Encoder-Decoder wins on generation tasks (translation / summarization), also slightly wins on NLU. This is T5's most counter-current finding — when BERT (encoder-only) dominated NLU and GPT (decoder-only) dominated generation, T5 proved encoder-decoder is strongest on both under unified framework.

T5's small differences from original Transformer: - Pre-LN (consistent with GPT-2) - Remove embedding bias - Remove layer norm bias - Relative Position Bias (no sinusoidal / learnable absolute PE, instead relative position bias added to attention logits)

Design 4: C4 Dataset — 750GB cleaned Common Crawl

Function: build a massive, high-quality, public pre-training corpus, solving the problem that BookCorpus / Wikipedia are too small.

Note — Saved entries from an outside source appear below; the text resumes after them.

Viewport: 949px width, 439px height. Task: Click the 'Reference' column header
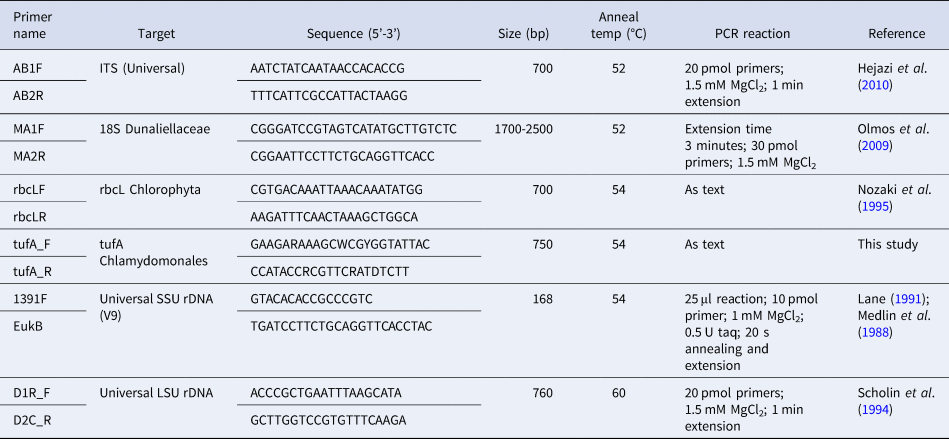click(896, 33)
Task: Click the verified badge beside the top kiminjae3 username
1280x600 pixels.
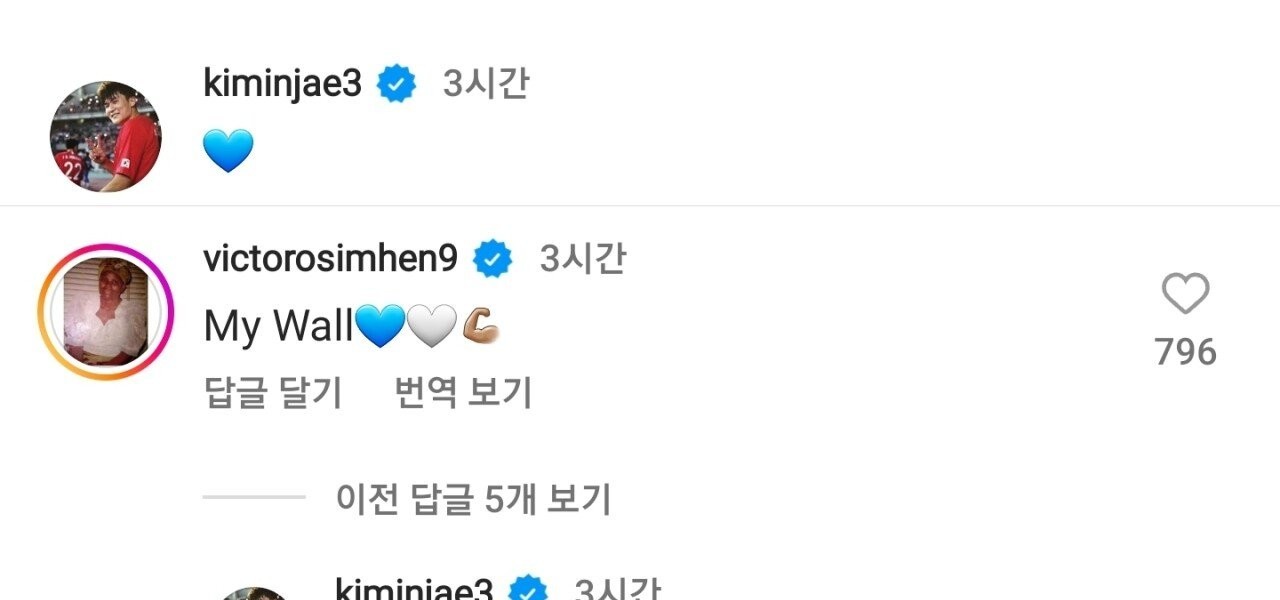Action: point(396,84)
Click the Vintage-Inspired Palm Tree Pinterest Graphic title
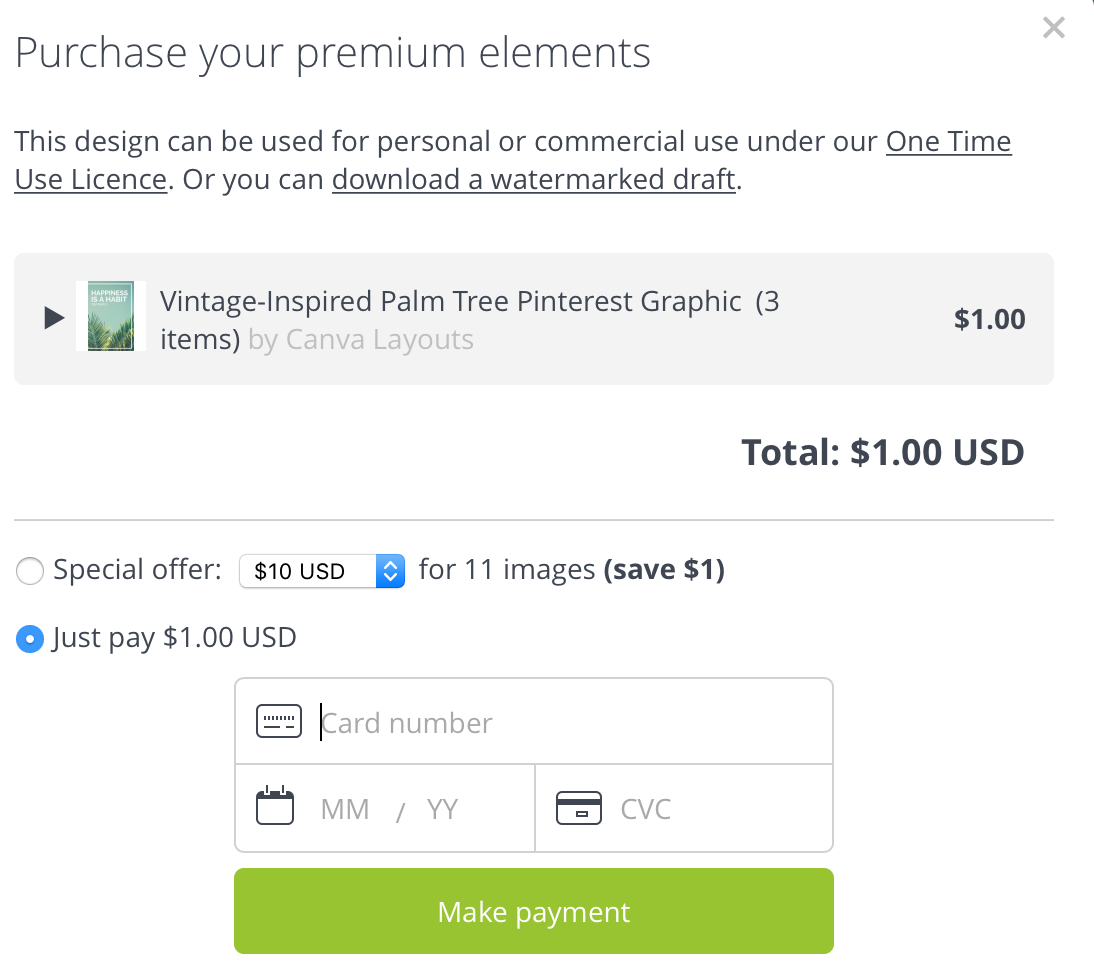Screen dimensions: 1094x980 [x=451, y=302]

Cleaning rules (heuristic filtering):

  1. Keep only sentences ending in ., !, ?, " (remove fragments)
  2. Filter pages with fewer than 5 sentences (remove skeleton pages)
  3. Dedup (sentence-level)
  4. Filter pages with bad words (use List-of-Bad-Words)
  5. Filter "JavaScript must be enabled" pages (failed JS render)
  6. Filter "lorem ipsum" placeholders
  7. Filter pages with many { } (code / JSON)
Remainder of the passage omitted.